Beyond the Bobbejaankrans lookout, I turn left and idle along the S106 which runs past Rabelais Dam (which is no more). Here I do meet a rather purposeful ellie coming along the road and must reverse for some distance.
I am surprised that despite Orpen being a popular entry gate into the Park, no cars are to be seen for a full hour. This is all explained when someone tells me that a pack of wild-dogs near Orpen have caused a traffic jam. I only see some hyena.
Calling at Orpen for a short while for breakfast, I head back to Satara along the H7 arriving at 9.30am. At midday a heavy downpour falls and a further 10mm of rain collects in my rain-gauge. Hot and steamy one can almost watch the grass bursting out of the ground. I do hope drought stricken Shingwedzi is getting some rain.
I go out early this afternoon and head straight up the H1-4 mainroad northward. Huge cumulus clouds are scatered in all directions and under each one there is a curtain of rain. It really is an impressive sight.
I am keen to explore the rather new S147 road north of Ngotso Dam. We did venture on to it a couple of years ago to view some leopard cubs but only 1km from the tar. This road is very different to all else in Kruger. It is a genuine one track road with grass growing between the tyre tracks. The road has been hardened with stones and I creep along it admiring its setting. Because of its narrowness it is one-way and it follows the Ngotso stream for about 7kms.
Coming towards a small stream, the road dips quite steeply but reaching the bottom the Quantum slews wildly to the left and the back wheels are teetering on the edge of small drop-off into the streambed. I dare not move. What has obviously happened is that following recent rain, the road has been repaired and they had just dumped some clayey turf with no stone at all. With the rain this gives it a consistency something akin to butter.
I am now firmly marooned and there is no way that I can move so I take stock of the situation. There are no cell comms. If one of those big cumulus clouds passes over the catchment of the stream then there is a danger that the vehicle with my cameras and I will be swept away. On this remote road late afternoon, it is highly unlikely that another vehicle will arrive which means spending the night in a streambed.
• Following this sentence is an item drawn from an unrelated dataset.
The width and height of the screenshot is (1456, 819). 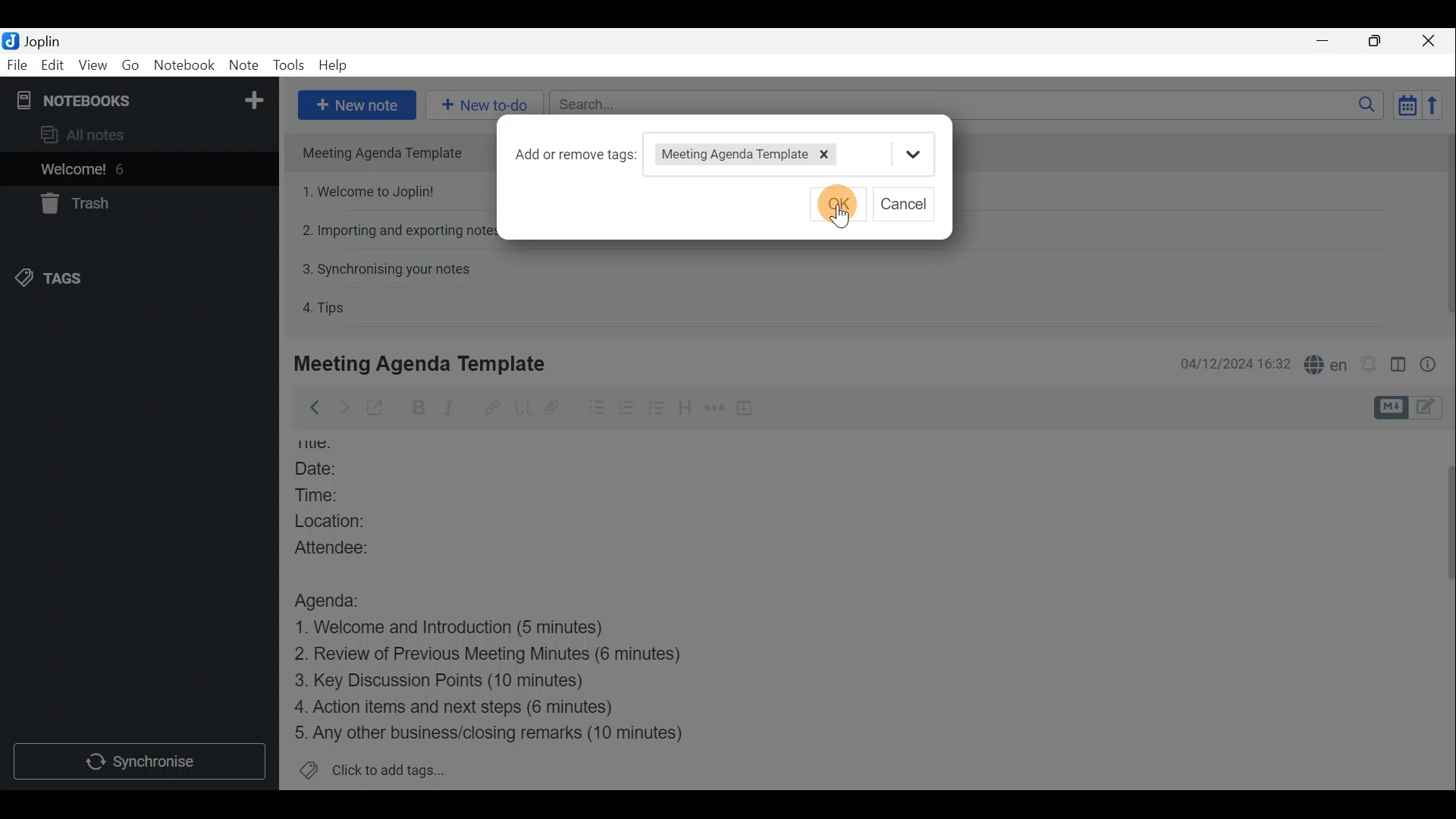 I want to click on Italic, so click(x=459, y=408).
There is no other option – I must walk to the end of the road where it meets the busier S89 and hope someone will find me there. I arm myself with my tripod and set out slithering in my slip-slops. I hope there are no lions about or worse still a bad tempered ellie but other than some nervous impalas, all is quiet. After 1km I come to the intersection and sit on the stone signpost straining my ears for the sound of a car. Nothing. I am loathe to walk further, exposed on the open road.
It is getting late and just when I am just getting a little alarmed, two 4×4’s appear and very kindly agree to help. They are from the Czech Republic and these are overland vehicles with all the gadgets to extract vehicles from mud.
So in no time the Quantum is hauled up the slope to safety and I gratefully thank my rescuers. This Satara trip is going to be remembered for very unusual reasons.
With all the rain around I see very little except 5km from Satara I come across a male lion on the road in the gloom.
During the night the rain starts thundering on the roof of the caravan. This is serious stuff and I am so thankful that I did not choose to spend the night in the Quantum in the streambed where I would surely have been washed away. In the morning I measure 80mm in my rain-gauge and it is still pouring.
I am nevertheless at the gate at my usual 5.30am but the gate guard has disappeared and we must open up ourselves – 10 minutes late. Of course all the gravel roads are closed so after such heavy rain we are confined to the main tarred roads. I head south along the H1-3 noting surprisingly that the Nwanetsi and Sweni Rivers are not flowing at all but…. it is still raining.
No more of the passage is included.